-- Required work --
Make an exact copy of the entries that come next.

-- Data to use --
- - - - -

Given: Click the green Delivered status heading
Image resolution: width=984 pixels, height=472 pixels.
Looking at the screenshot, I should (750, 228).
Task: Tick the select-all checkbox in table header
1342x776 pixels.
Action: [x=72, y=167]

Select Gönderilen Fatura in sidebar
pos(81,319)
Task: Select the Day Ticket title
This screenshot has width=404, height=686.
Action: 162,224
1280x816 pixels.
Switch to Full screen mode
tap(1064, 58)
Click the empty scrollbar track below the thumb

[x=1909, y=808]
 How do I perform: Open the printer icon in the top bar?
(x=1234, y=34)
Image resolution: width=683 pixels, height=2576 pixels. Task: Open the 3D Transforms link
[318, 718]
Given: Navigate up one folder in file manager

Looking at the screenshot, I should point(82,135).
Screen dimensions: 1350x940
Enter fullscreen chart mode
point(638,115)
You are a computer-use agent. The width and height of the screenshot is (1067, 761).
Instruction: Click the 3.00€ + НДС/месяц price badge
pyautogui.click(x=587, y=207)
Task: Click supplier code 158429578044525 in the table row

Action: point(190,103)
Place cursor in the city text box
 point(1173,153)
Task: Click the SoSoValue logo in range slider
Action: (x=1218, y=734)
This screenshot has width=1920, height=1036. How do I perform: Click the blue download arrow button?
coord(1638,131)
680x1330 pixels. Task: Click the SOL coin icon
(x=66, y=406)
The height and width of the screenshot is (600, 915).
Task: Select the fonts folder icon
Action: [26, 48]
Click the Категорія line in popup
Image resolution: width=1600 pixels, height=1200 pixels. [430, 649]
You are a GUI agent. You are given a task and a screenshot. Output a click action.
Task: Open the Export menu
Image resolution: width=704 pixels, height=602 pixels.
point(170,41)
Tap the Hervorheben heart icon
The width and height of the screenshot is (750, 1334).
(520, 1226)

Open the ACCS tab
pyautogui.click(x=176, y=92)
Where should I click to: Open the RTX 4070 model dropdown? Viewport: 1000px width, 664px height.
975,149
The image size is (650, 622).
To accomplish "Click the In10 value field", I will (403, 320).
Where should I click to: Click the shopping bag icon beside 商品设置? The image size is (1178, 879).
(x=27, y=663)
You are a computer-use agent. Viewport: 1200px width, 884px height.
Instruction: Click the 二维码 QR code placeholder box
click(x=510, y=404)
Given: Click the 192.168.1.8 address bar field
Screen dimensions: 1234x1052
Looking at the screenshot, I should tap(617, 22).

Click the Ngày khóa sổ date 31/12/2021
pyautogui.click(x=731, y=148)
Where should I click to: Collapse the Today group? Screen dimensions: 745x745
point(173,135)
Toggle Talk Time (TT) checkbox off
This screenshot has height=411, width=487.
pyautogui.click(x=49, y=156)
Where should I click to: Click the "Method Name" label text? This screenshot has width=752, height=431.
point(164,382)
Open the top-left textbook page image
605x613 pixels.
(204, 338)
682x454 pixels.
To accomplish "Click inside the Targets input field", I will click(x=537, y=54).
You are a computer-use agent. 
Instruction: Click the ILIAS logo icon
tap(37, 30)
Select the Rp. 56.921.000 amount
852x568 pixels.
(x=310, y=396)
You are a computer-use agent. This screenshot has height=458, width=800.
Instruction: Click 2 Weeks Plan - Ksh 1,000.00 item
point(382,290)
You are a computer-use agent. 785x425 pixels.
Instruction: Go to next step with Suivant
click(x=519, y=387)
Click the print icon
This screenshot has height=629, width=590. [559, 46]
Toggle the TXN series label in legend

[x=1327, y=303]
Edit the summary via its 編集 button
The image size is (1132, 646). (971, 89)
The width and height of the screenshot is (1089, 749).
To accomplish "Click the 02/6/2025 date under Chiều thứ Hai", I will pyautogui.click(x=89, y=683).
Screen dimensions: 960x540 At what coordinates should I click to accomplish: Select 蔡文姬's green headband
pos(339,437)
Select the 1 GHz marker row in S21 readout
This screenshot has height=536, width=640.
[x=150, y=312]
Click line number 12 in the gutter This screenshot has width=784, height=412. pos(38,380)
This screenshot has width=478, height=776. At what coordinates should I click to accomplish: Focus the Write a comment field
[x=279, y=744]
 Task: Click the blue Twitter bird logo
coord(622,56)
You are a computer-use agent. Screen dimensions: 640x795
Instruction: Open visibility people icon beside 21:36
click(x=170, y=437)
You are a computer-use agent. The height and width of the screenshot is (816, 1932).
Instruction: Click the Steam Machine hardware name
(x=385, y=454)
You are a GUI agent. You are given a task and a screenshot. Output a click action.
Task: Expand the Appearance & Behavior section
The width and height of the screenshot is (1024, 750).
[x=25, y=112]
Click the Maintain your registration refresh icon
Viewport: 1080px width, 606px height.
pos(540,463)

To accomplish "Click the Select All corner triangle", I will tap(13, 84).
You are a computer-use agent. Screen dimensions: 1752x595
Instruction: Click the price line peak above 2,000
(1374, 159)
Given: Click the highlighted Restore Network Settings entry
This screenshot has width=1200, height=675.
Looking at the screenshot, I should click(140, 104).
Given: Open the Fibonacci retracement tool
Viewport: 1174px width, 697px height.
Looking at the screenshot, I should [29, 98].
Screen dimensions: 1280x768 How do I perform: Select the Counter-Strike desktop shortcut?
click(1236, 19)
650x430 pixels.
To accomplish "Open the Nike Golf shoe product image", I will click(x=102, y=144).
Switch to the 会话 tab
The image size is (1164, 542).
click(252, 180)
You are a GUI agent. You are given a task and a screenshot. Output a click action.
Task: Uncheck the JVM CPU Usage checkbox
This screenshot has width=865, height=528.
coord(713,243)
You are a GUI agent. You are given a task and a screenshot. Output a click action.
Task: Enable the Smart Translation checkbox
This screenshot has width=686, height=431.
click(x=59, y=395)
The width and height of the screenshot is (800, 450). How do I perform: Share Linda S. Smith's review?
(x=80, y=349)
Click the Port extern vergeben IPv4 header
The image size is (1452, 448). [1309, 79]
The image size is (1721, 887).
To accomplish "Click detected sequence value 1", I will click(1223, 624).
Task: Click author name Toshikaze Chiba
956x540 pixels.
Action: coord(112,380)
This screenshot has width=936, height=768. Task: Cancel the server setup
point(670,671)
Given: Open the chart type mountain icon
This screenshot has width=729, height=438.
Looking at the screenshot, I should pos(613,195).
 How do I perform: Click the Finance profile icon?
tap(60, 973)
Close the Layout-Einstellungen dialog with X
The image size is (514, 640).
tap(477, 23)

- - - - -

-- Response for this exercise --
Given: Click the green Delivered status heading
Image resolution: width=984 pixels, height=472 pixels.
Looking at the screenshot, I should (750, 228).
Task: Tick the select-all checkbox in table header
1342x776 pixels.
Action: [x=72, y=167]

Select Gönderilen Fatura in sidebar
pos(81,319)
Task: Select the Day Ticket title
This screenshot has width=404, height=686.
Action: 162,224
1280x816 pixels.
Switch to Full screen mode
tap(1064, 58)
Click the empty scrollbar track below the thumb

[x=1909, y=808]
 How do I perform: Open the printer icon in the top bar?
(x=1234, y=34)
Image resolution: width=683 pixels, height=2576 pixels. Task: Open the 3D Transforms link
[318, 718]
Given: Navigate up one folder in file manager

Looking at the screenshot, I should point(82,135).
Screen dimensions: 1350x940
Enter fullscreen chart mode
point(638,115)
You are a computer-use agent. The width and height of the screenshot is (1067, 761).
Instruction: Click the 3.00€ + НДС/месяц price badge
pyautogui.click(x=587, y=207)
Task: Click supplier code 158429578044525 in the table row

Action: point(190,103)
Place cursor in the city text box
 point(1173,153)
Task: Click the SoSoValue logo in range slider
Action: (x=1218, y=734)
This screenshot has width=1920, height=1036. How do I perform: Click the blue download arrow button?
coord(1638,131)
680x1330 pixels. Task: Click the SOL coin icon
(x=66, y=406)
The height and width of the screenshot is (600, 915).
Task: Select the fonts folder icon
Action: [26, 48]
Click the Категорія line in popup
Image resolution: width=1600 pixels, height=1200 pixels. [430, 649]
You are a GUI agent. You are given a task and a screenshot. Output a click action.
Task: Open the Export menu
Image resolution: width=704 pixels, height=602 pixels.
point(170,41)
Tap the Hervorheben heart icon
The width and height of the screenshot is (750, 1334).
(520, 1226)

Open the ACCS tab
pyautogui.click(x=176, y=92)
Where should I click to: Open the RTX 4070 model dropdown? Viewport: 1000px width, 664px height.
975,149
The image size is (650, 622).
To accomplish "Click the In10 value field", I will (403, 320).
Where should I click to: Click the shopping bag icon beside 商品设置? The image size is (1178, 879).
(x=27, y=663)
You are a computer-use agent. Viewport: 1200px width, 884px height.
Instruction: Click the 二维码 QR code placeholder box
click(x=510, y=404)
Given: Click the 192.168.1.8 address bar field
Screen dimensions: 1234x1052
Looking at the screenshot, I should tap(617, 22).

Click the Ngày khóa sổ date 31/12/2021
pyautogui.click(x=731, y=148)
Where should I click to: Collapse the Today group? Screen dimensions: 745x745
point(173,135)
Toggle Talk Time (TT) checkbox off
This screenshot has height=411, width=487.
pyautogui.click(x=49, y=156)
Where should I click to: Click the "Method Name" label text? This screenshot has width=752, height=431.
point(164,382)
Open the top-left textbook page image
605x613 pixels.
(204, 338)
682x454 pixels.
To accomplish "Click inside the Targets input field", I will click(x=537, y=54).
You are a computer-use agent. 
Instruction: Click the ILIAS logo icon
tap(37, 30)
Select the Rp. 56.921.000 amount
852x568 pixels.
(x=310, y=396)
You are a computer-use agent. This screenshot has height=458, width=800.
Instruction: Click 2 Weeks Plan - Ksh 1,000.00 item
point(382,290)
You are a computer-use agent. 785x425 pixels.
Instruction: Go to next step with Suivant
click(x=519, y=387)
Click the print icon
This screenshot has height=629, width=590. [559, 46]
Toggle the TXN series label in legend

[x=1327, y=303]
Edit the summary via its 編集 button
The image size is (1132, 646). (971, 89)
The width and height of the screenshot is (1089, 749).
To accomplish "Click the 02/6/2025 date under Chiều thứ Hai", I will pyautogui.click(x=89, y=683).
Screen dimensions: 960x540 At what coordinates should I click to accomplish: Select 蔡文姬's green headband
pos(339,437)
Select the 1 GHz marker row in S21 readout
This screenshot has height=536, width=640.
[x=150, y=312]
Click line number 12 in the gutter This screenshot has width=784, height=412. pos(38,380)
This screenshot has width=478, height=776. At what coordinates should I click to accomplish: Focus the Write a comment field
[x=279, y=744]
 Task: Click the blue Twitter bird logo
coord(622,56)
You are a computer-use agent. Screen dimensions: 640x795
Instruction: Open visibility people icon beside 21:36
click(x=170, y=437)
You are a computer-use agent. The height and width of the screenshot is (816, 1932).
Instruction: Click the Steam Machine hardware name
(x=385, y=454)
You are a GUI agent. You are given a task and a screenshot. Output a click action.
Task: Expand the Appearance & Behavior section
The width and height of the screenshot is (1024, 750).
[x=25, y=112]
Click the Maintain your registration refresh icon
Viewport: 1080px width, 606px height.
pos(540,463)

To accomplish "Click the Select All corner triangle", I will tap(13, 84).
You are a computer-use agent. Screen dimensions: 1752x595
Instruction: Click the price line peak above 2,000
(1374, 159)
Given: Click the highlighted Restore Network Settings entry
This screenshot has width=1200, height=675.
Looking at the screenshot, I should click(140, 104).
Given: Open the Fibonacci retracement tool
Viewport: 1174px width, 697px height.
Looking at the screenshot, I should [29, 98].
Screen dimensions: 1280x768 How do I perform: Select the Counter-Strike desktop shortcut?
click(1236, 19)
650x430 pixels.
To accomplish "Open the Nike Golf shoe product image", I will click(x=102, y=144).
Switch to the 会话 tab
The image size is (1164, 542).
click(252, 180)
You are a GUI agent. You are given a task and a screenshot. Output a click action.
Task: Uncheck the JVM CPU Usage checkbox
This screenshot has width=865, height=528.
coord(713,243)
You are a GUI agent. You are given a task and a screenshot. Output a click action.
Task: Enable the Smart Translation checkbox
This screenshot has width=686, height=431.
click(x=59, y=395)
The width and height of the screenshot is (800, 450). How do I perform: Share Linda S. Smith's review?
(x=80, y=349)
Click the Port extern vergeben IPv4 header
The image size is (1452, 448). [1309, 79]
The image size is (1721, 887).
To accomplish "Click detected sequence value 1", I will click(1223, 624).
Task: Click author name Toshikaze Chiba
956x540 pixels.
Action: coord(112,380)
This screenshot has width=936, height=768. Task: Cancel the server setup
point(670,671)
Given: Open the chart type mountain icon
This screenshot has width=729, height=438.
Looking at the screenshot, I should pos(613,195).
 How do I perform: Click the Finance profile icon?
tap(60, 973)
Close the Layout-Einstellungen dialog with X
The image size is (514, 640).
tap(477, 23)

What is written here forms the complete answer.